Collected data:

________

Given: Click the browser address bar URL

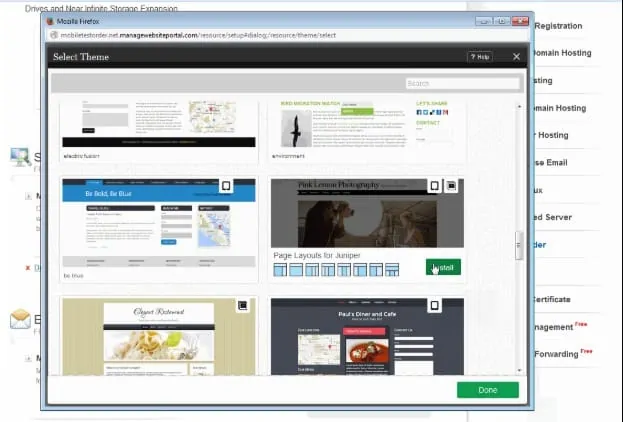Looking at the screenshot, I should (200, 34).
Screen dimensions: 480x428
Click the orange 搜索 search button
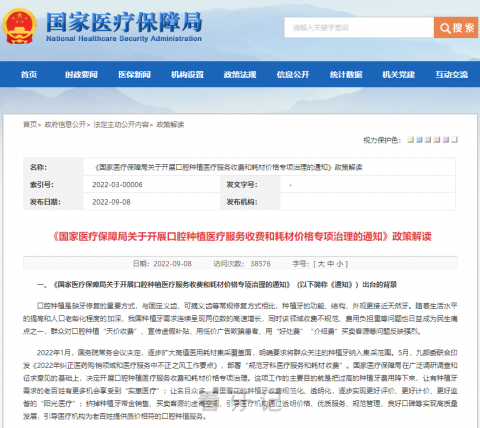pyautogui.click(x=456, y=28)
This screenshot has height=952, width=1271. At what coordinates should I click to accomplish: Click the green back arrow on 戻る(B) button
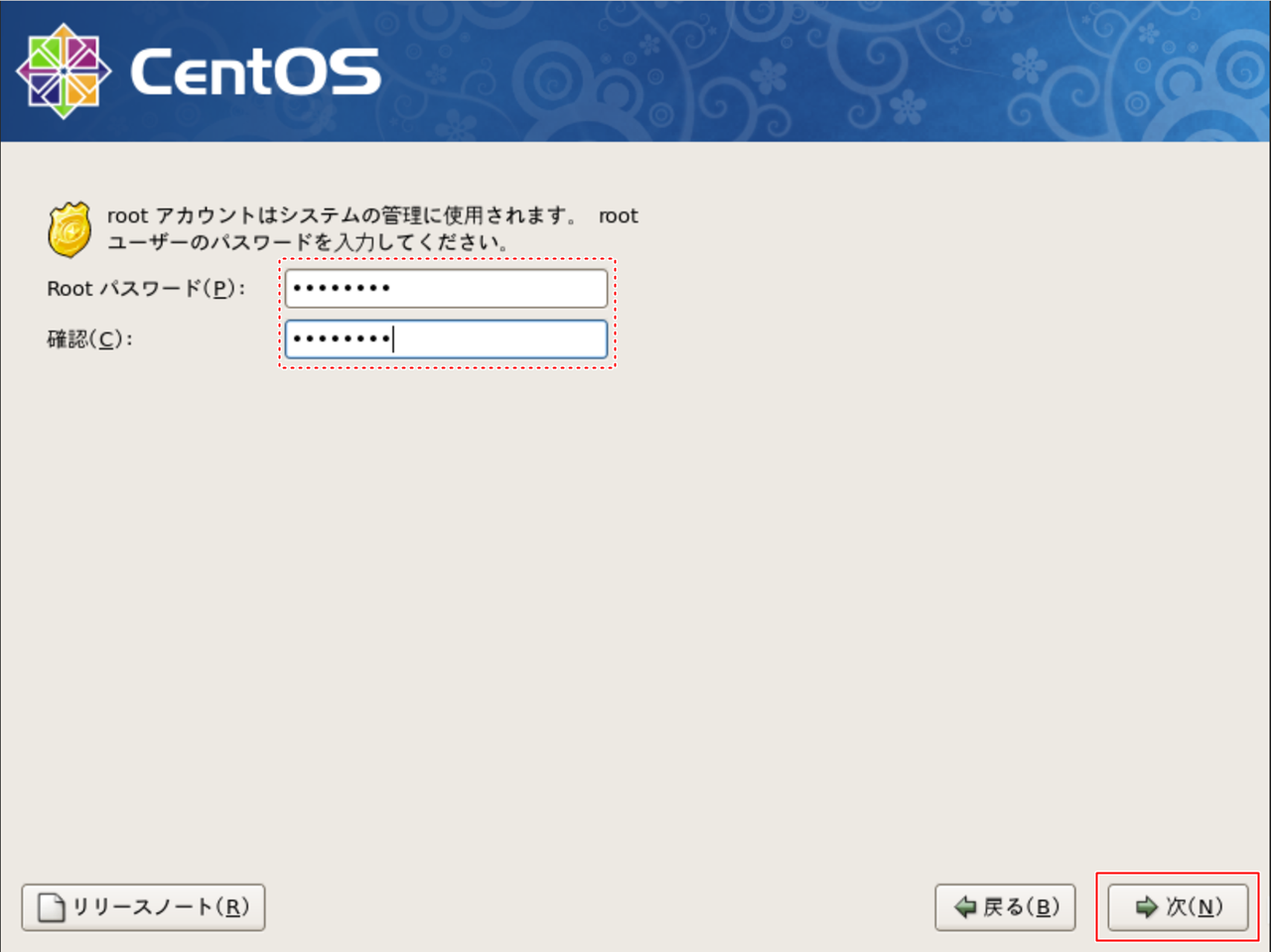point(965,906)
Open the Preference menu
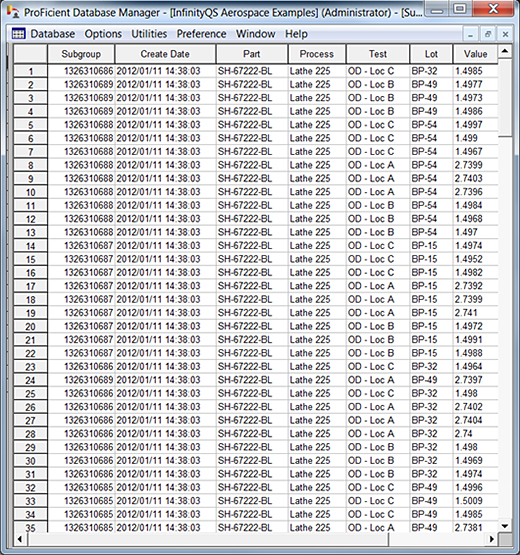Screen dimensions: 520x555 (201, 34)
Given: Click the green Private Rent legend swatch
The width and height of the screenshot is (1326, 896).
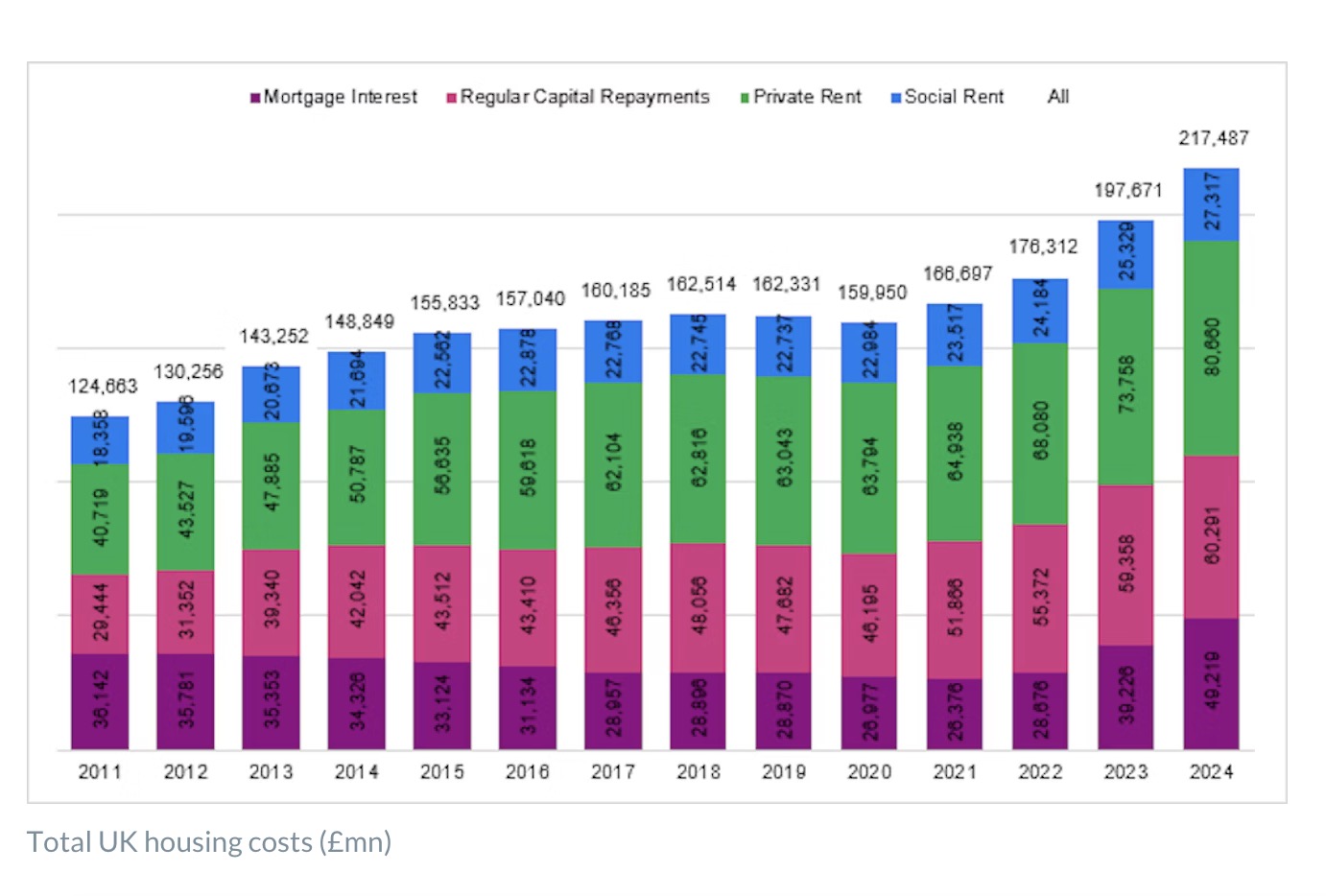Looking at the screenshot, I should 745,98.
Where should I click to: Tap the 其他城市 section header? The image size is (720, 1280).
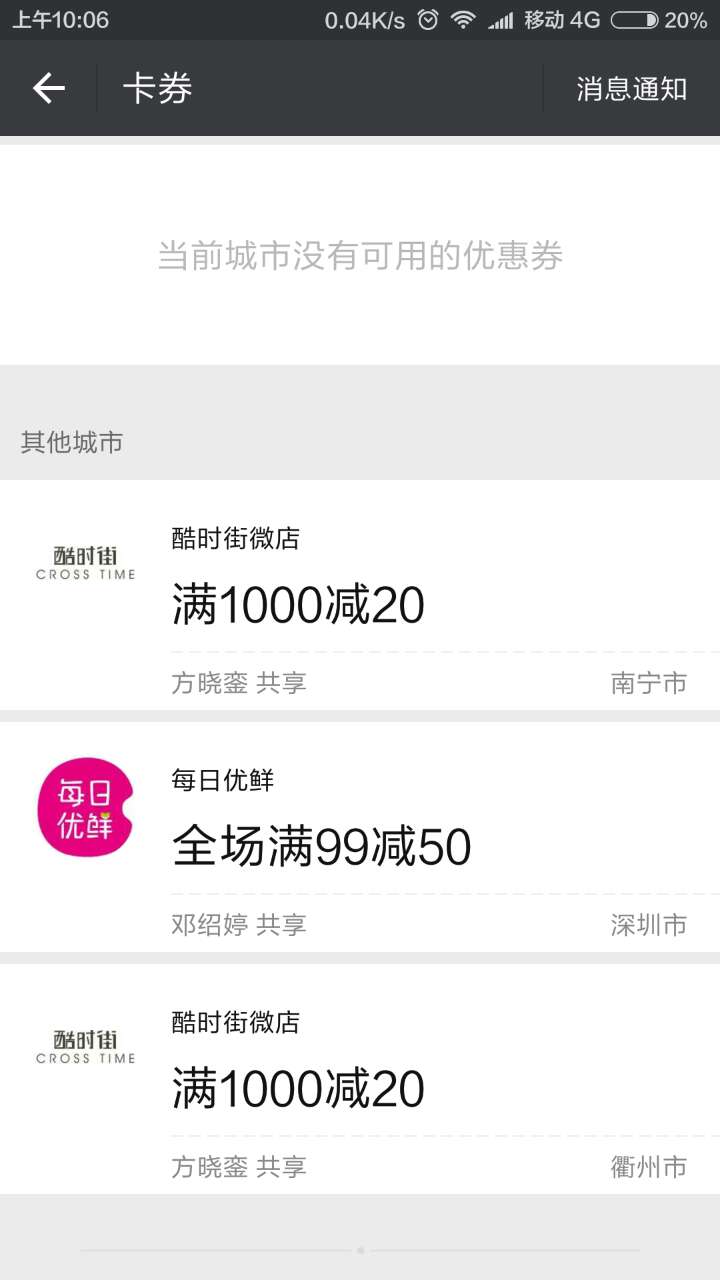click(72, 442)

________

Task description: What is needed is an exact copy of the lines from the one with "Given: Click the green" through the end of the data above, both included, minus any pictures.

Answer box:
Given: Click the green Private Rent legend swatch
The width and height of the screenshot is (1326, 896).
Looking at the screenshot, I should 745,98.
Where should I click to: Tap the 其他城市 section header? The image size is (720, 1280).
click(72, 442)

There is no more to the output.